* [EXCERPT]:
Have a Case of the Motherhood Blues?

Motherhood is supposed to be a joy-filled journey -- or so the ads and Facebook memes tell us. So why does it seem as though our days are largely about nagging, supervising homework, changing diapers and shuttling kids to and from their activities? What’s wrong with this picture?

“Today’s mothers are stressed out, overworked and pulled in so many directions that it can be hard to find the pleasure in parenting,” says Barbara Siergiewicz, a certified parent coach and child development specialist based in Rockport, Mass. “But if you remember how happy you were when you got pregnant and what you appreciate about your children, instead of the challenges of parenting, you’re making a choice to be joyful.”

Follow this roadmap to restore the pleasure of parenting:

Make a Heart Connection

Set aside time every day to have a meaningful conversation with your child -- one that’s focused on feelings, not homework or chores. “Ask open-ended questions to find out what’s going on in your child’s life,” advises Siergiewicz. “For example, ‘What was the best thing that happened today?’ or ‘What was the funniest thing that happened?’” No matter where the conversation takes place -- whether over dinner or in the car -- stay in the moment by listening intently. This will create a more relaxed, closer parent-child relationship and will foster what Siergiewicz calls the “heart connection.”

Stop the Gripe Sessions

Sure, it feels good to vent to your BFFs about your kids’ picky eating or to send a Twitter feed about your mom meltdown. But making it a habit is a big mistake -- and becomes a self-fulfilling prophecy. “If you concentrate on the negative of parenting, it’s like pouring kerosene on the fire,” says Siergiewicz. “Negativity begets negativity -- and that will keep you from rediscovering the joy of being a mom.” Try sharing the good things -- photos of your child playing in the snow or news of a school concert -- and you’ll be rewarded with a glow of pride.

* [ABOUT THIS EXERCISE]: In the motherhood blues article, where is parent coach Barbara Siergiewicz based?

* [DATA BELOW]:
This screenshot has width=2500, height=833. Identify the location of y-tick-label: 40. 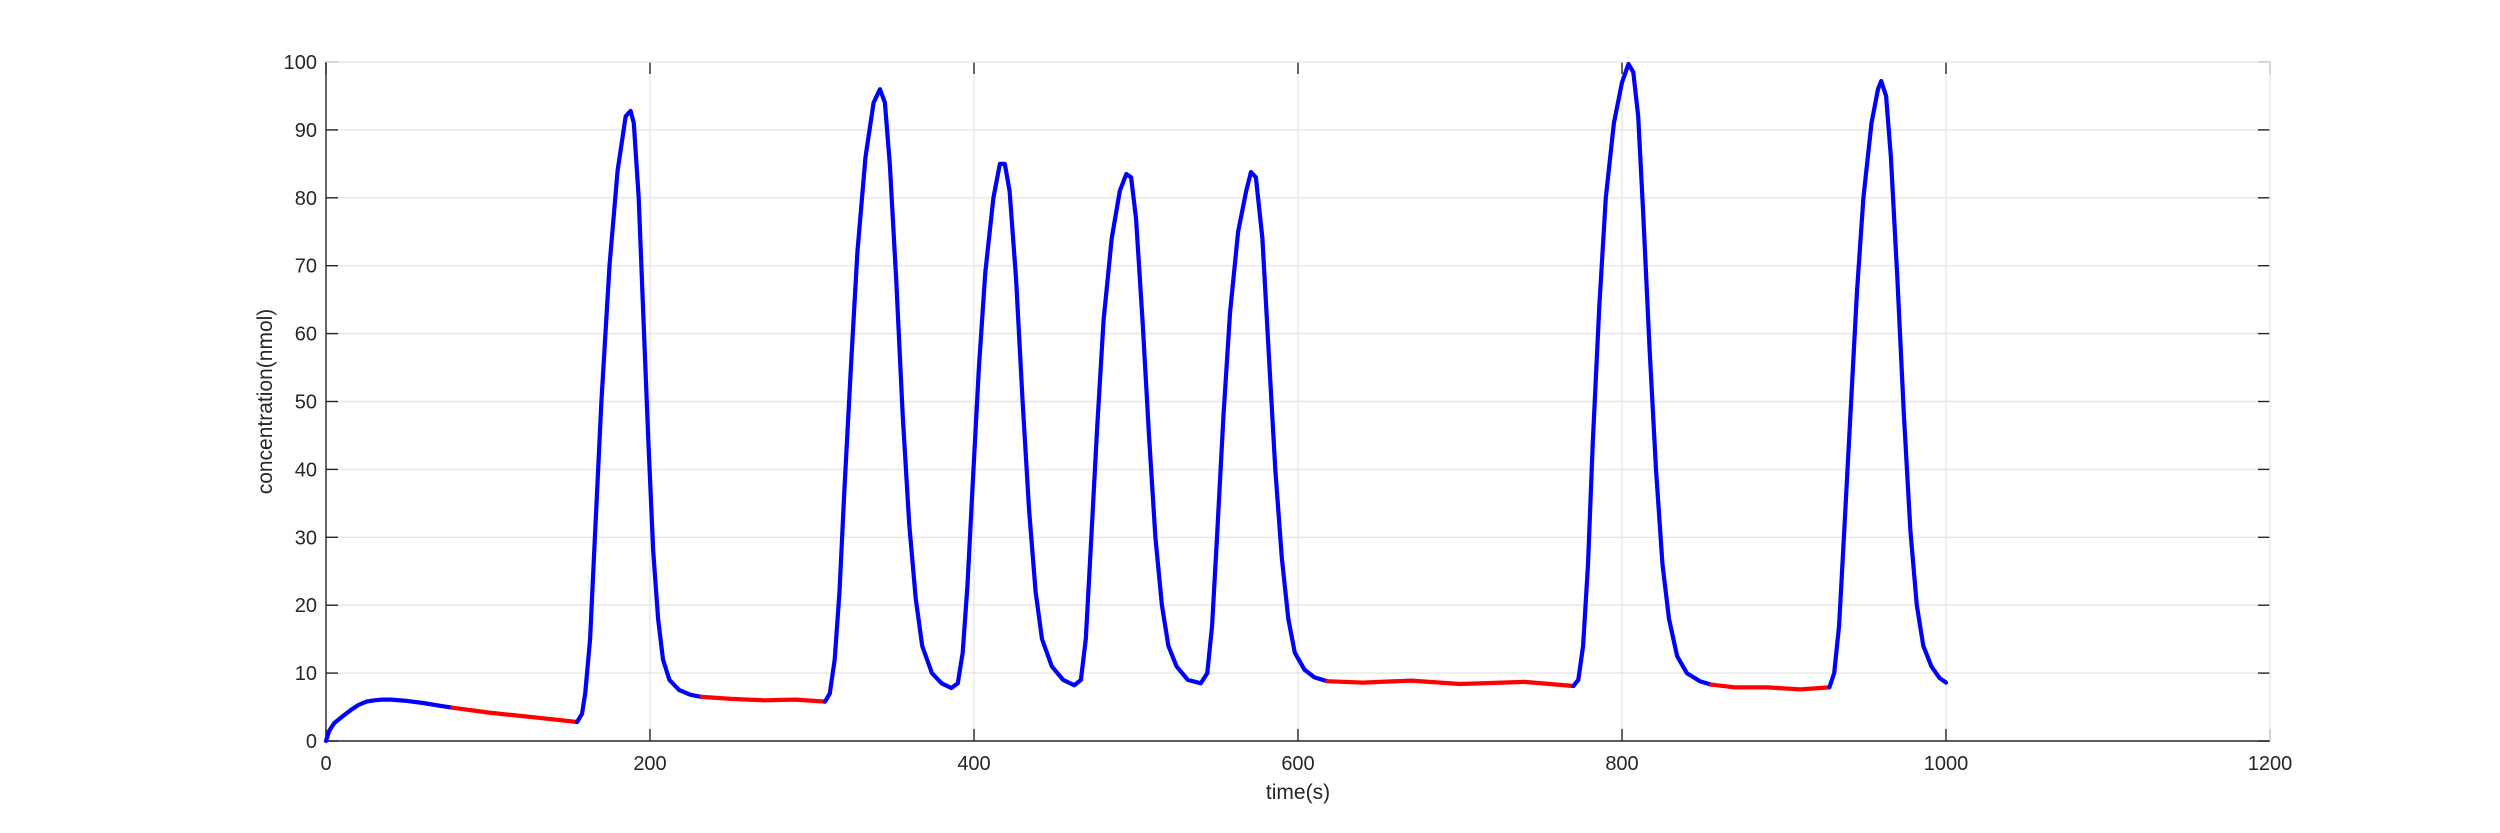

* [SOLUTION]: Rockport, Mass.